Collecting Your Medical Records

The first step in checking medical bills for accuracy involves gathering all relevant financial and medical documents. Request an itemized bill from the healthcare provider’s billing department. This document provides a detailed, line-by-line breakdown of every service, procedure, medication, and supply provided during your care, along with associated billing codes and costs. An itemized bill offers the transparency needed to verify individual charges.

Next, obtain your Explanation of Benefits (EOB) from your health insurance company. An EOB is a statement explaining what medical services your insurer has covered on your behalf. It outlines the cost of care, any discounts applied, the amount paid by your health plan, and your responsible portion. Accessing your EOB is possible through your insurer’s online portal or via mail. Possessing both the itemized bill and the EOB is essential for a comprehensive cross-check of all charges and payments.

Understanding Billing Statements

Deciphering medical bills and EOBs requires familiarity with common healthcare financial terms.

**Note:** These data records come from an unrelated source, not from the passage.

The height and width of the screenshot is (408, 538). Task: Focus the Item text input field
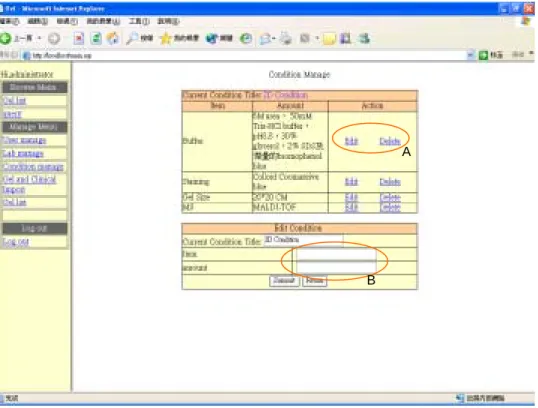[x=336, y=254]
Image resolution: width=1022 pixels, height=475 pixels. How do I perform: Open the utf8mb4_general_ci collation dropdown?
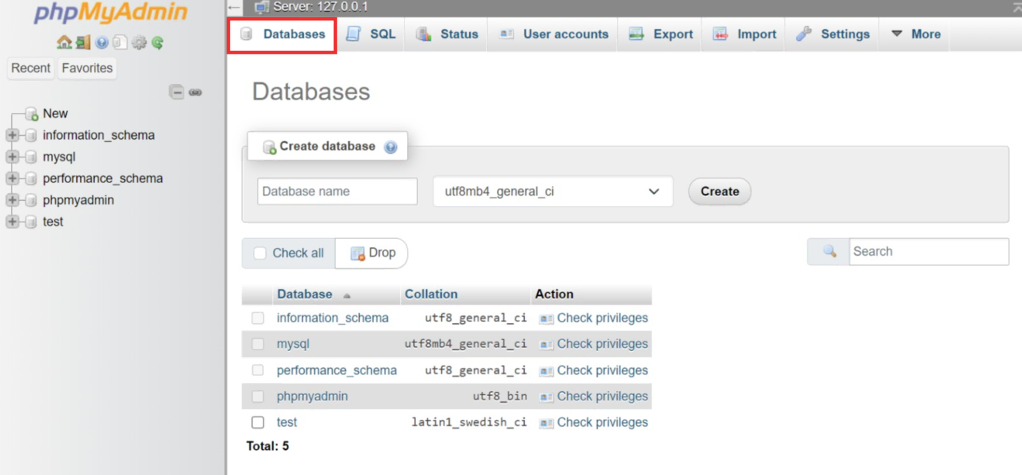pos(552,191)
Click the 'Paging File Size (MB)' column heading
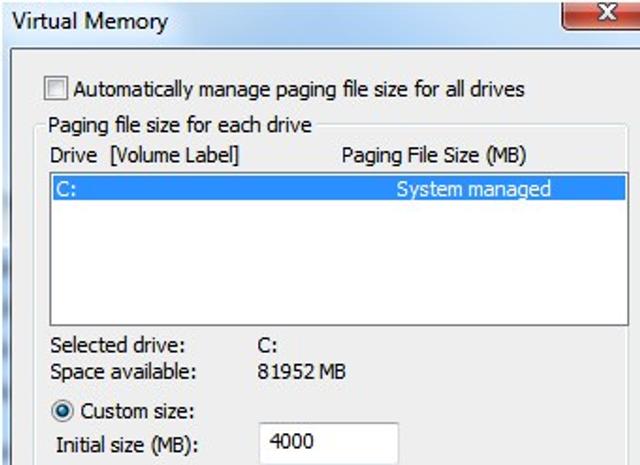Image resolution: width=640 pixels, height=465 pixels. pyautogui.click(x=433, y=156)
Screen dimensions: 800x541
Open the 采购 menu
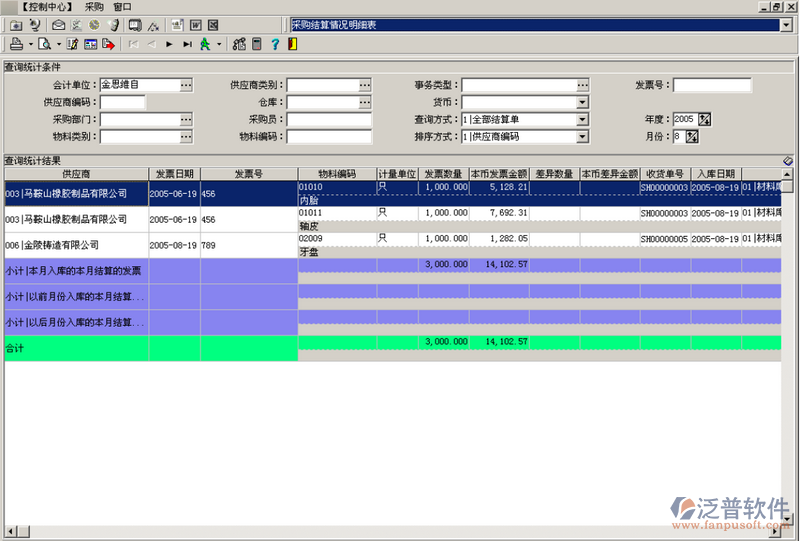click(94, 6)
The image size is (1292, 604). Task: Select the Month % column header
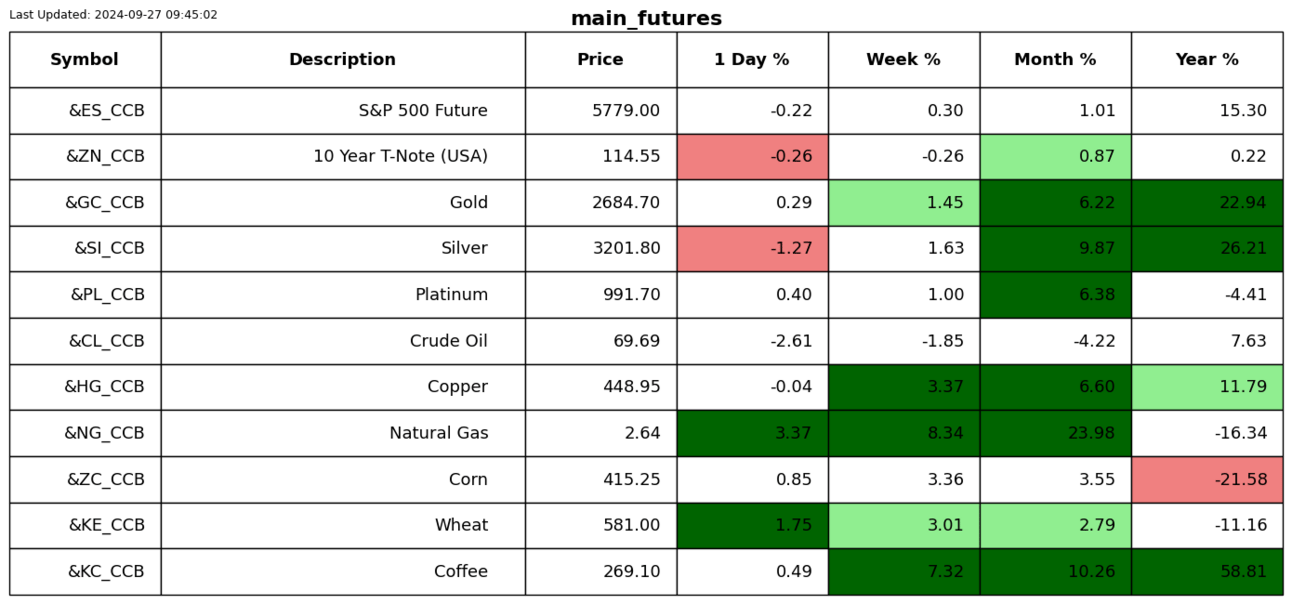(1056, 60)
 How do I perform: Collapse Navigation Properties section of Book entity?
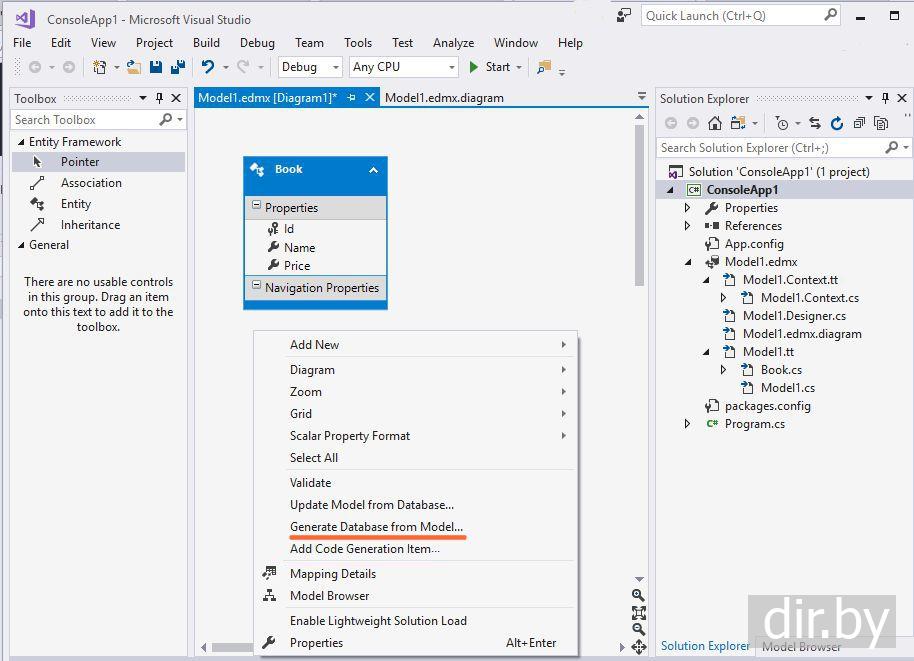pos(256,287)
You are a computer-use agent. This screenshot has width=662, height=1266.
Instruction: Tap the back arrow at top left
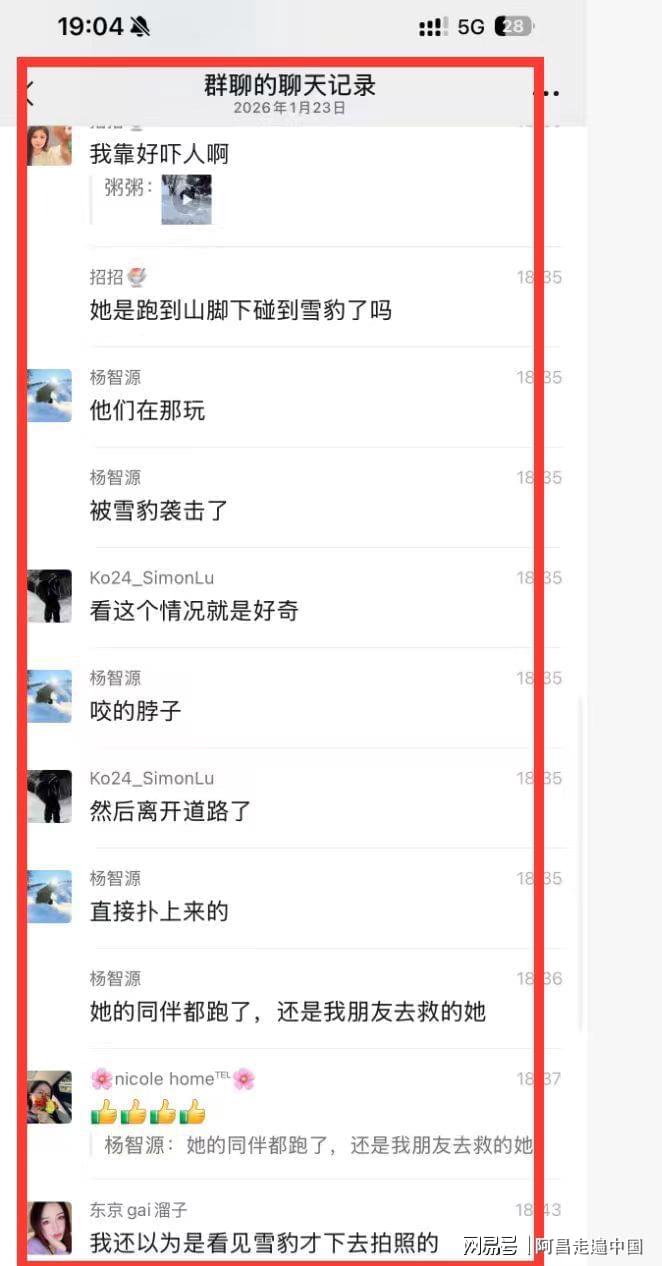[x=28, y=91]
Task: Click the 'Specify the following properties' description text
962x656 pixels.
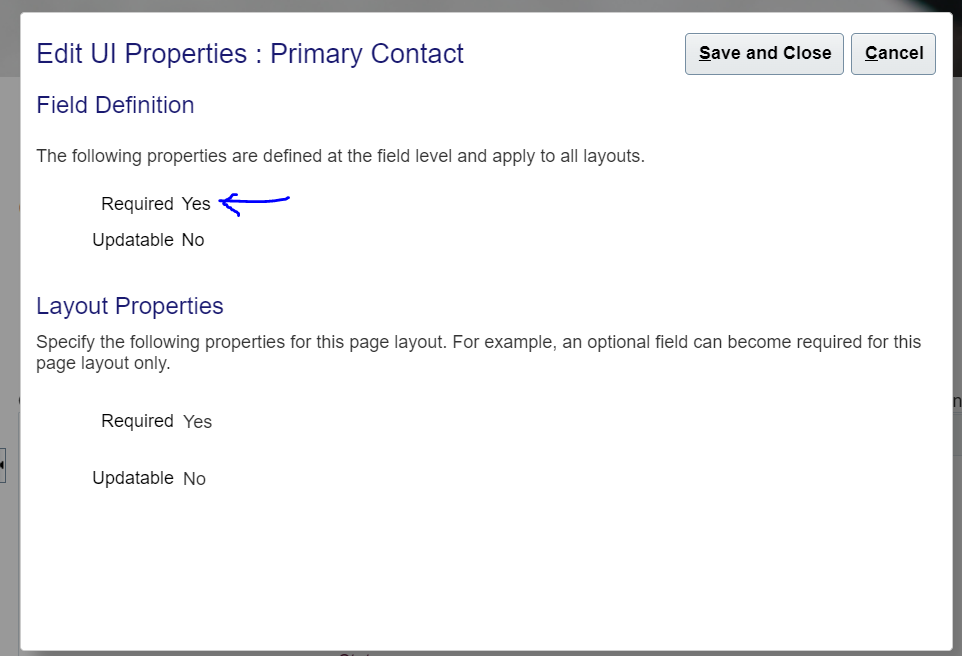Action: [x=479, y=342]
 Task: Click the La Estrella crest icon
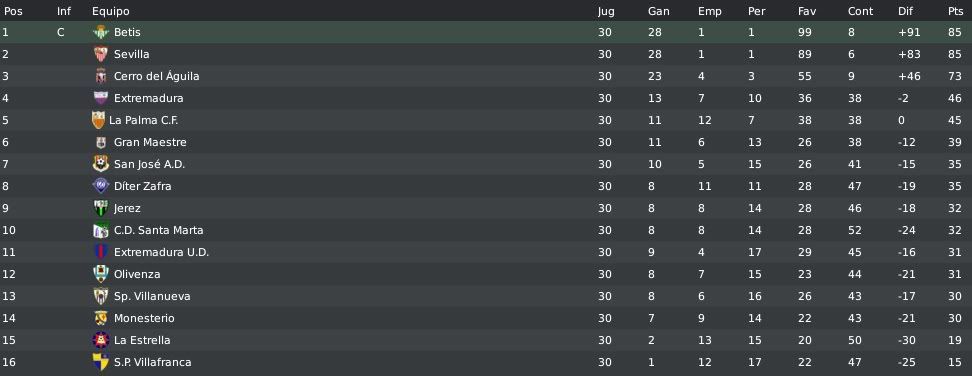(x=100, y=340)
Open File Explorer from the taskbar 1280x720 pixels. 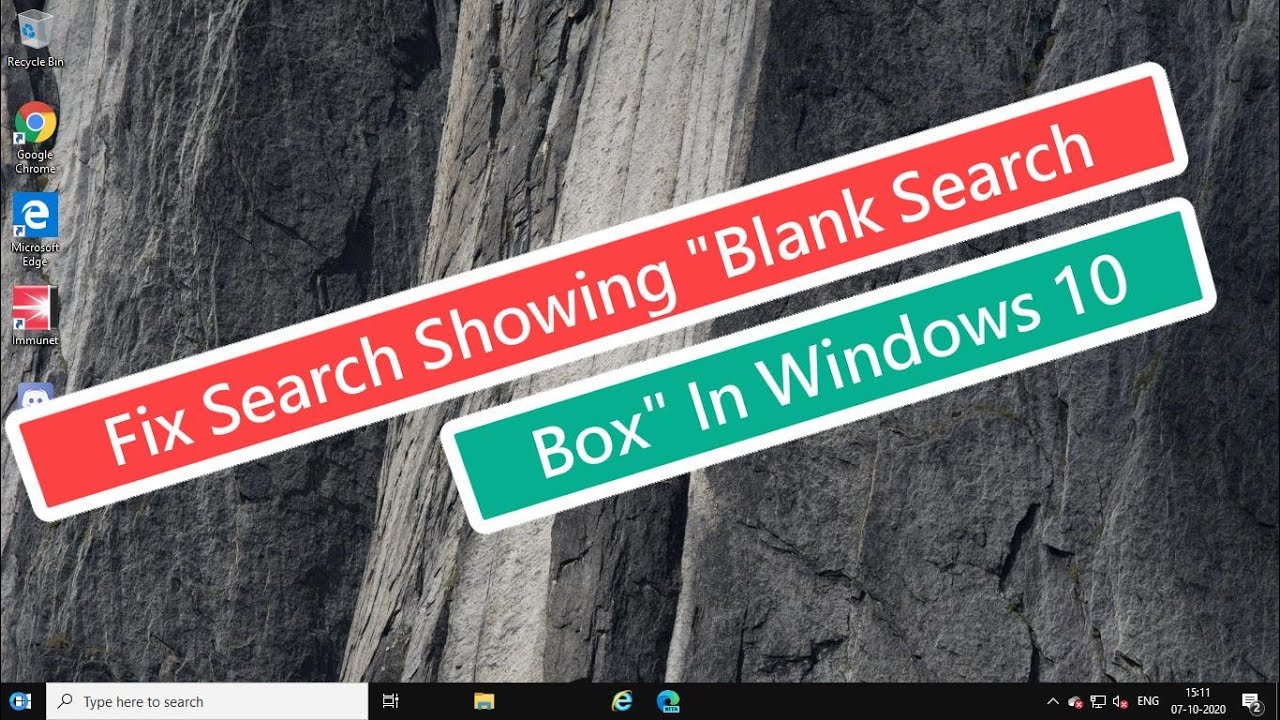(484, 701)
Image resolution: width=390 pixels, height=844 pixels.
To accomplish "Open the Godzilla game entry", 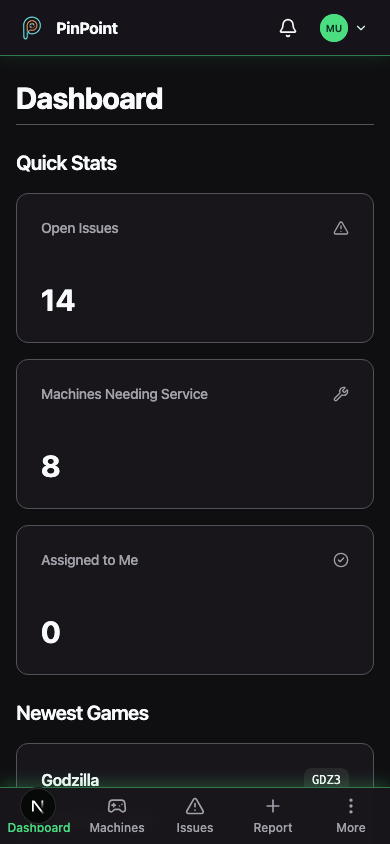I will point(195,766).
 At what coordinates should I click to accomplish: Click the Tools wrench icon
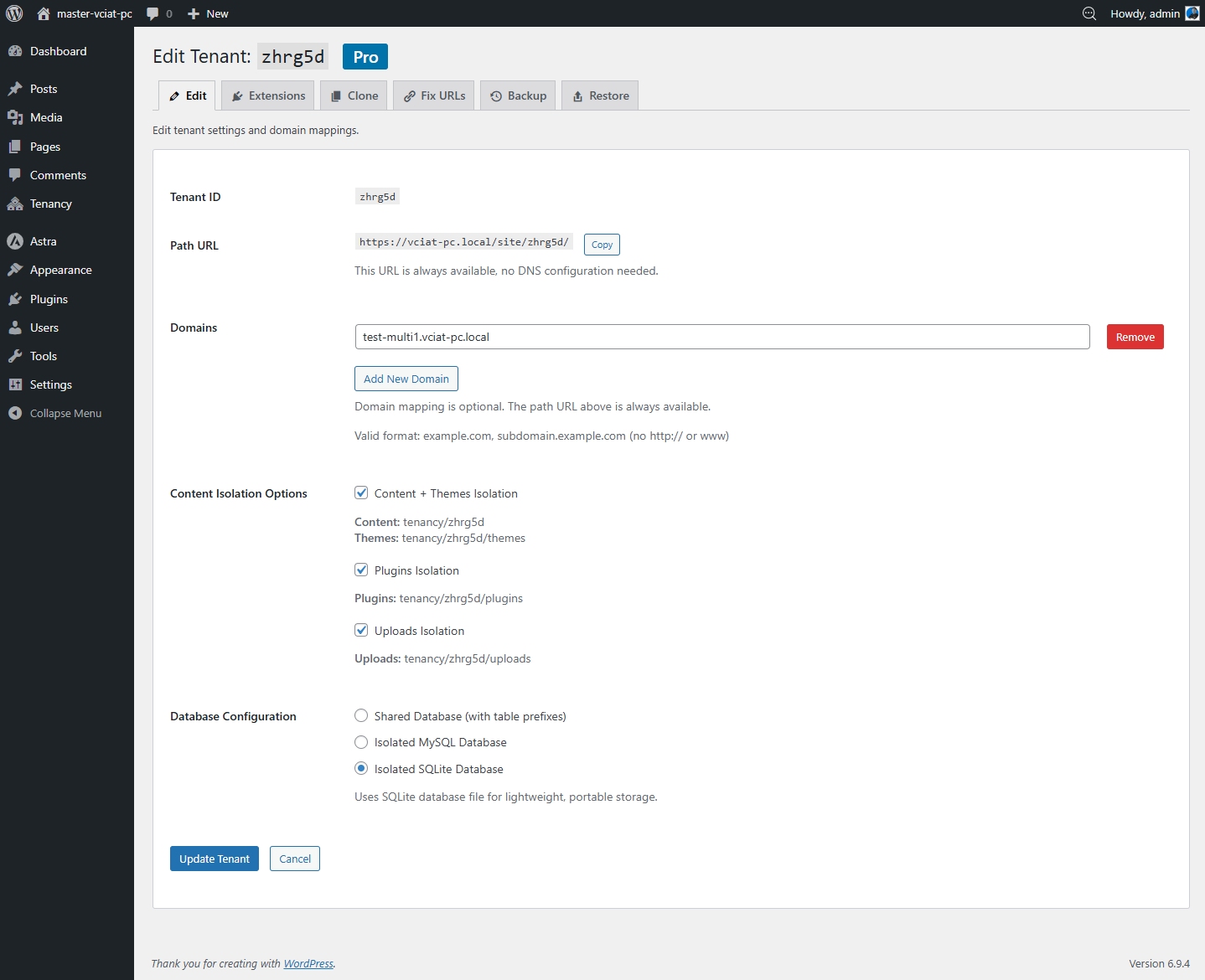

A “deductible” is the amount you must pay out-of-pocket for covered services before your insurance begins to pay. A “co-pay” is a fixed amount you pay for a covered healthcare service, while “co-insurance” represents a percentage of the cost of a covered service you pay after meeting your deductible. The “out-of-pocket maximum” is the most you will have to pay for covered services in a plan year.

The “allowed amount” refers to the maximum amount an insurance plan will pay for a covered healthcare service, which may be less than the “billed amount,” or the total charge from the provider. Medical bills frequently include procedure codes, such as Current Procedural Technology (CPT) codes and International Classification of Diseases, Tenth Revision (ICD-10) codes. CPT codes describe medical, surgical, and diagnostic services and procedures performed. ICD-10 codes identify diagnoses and health conditions. These codes provide a comprehensive picture for the payer.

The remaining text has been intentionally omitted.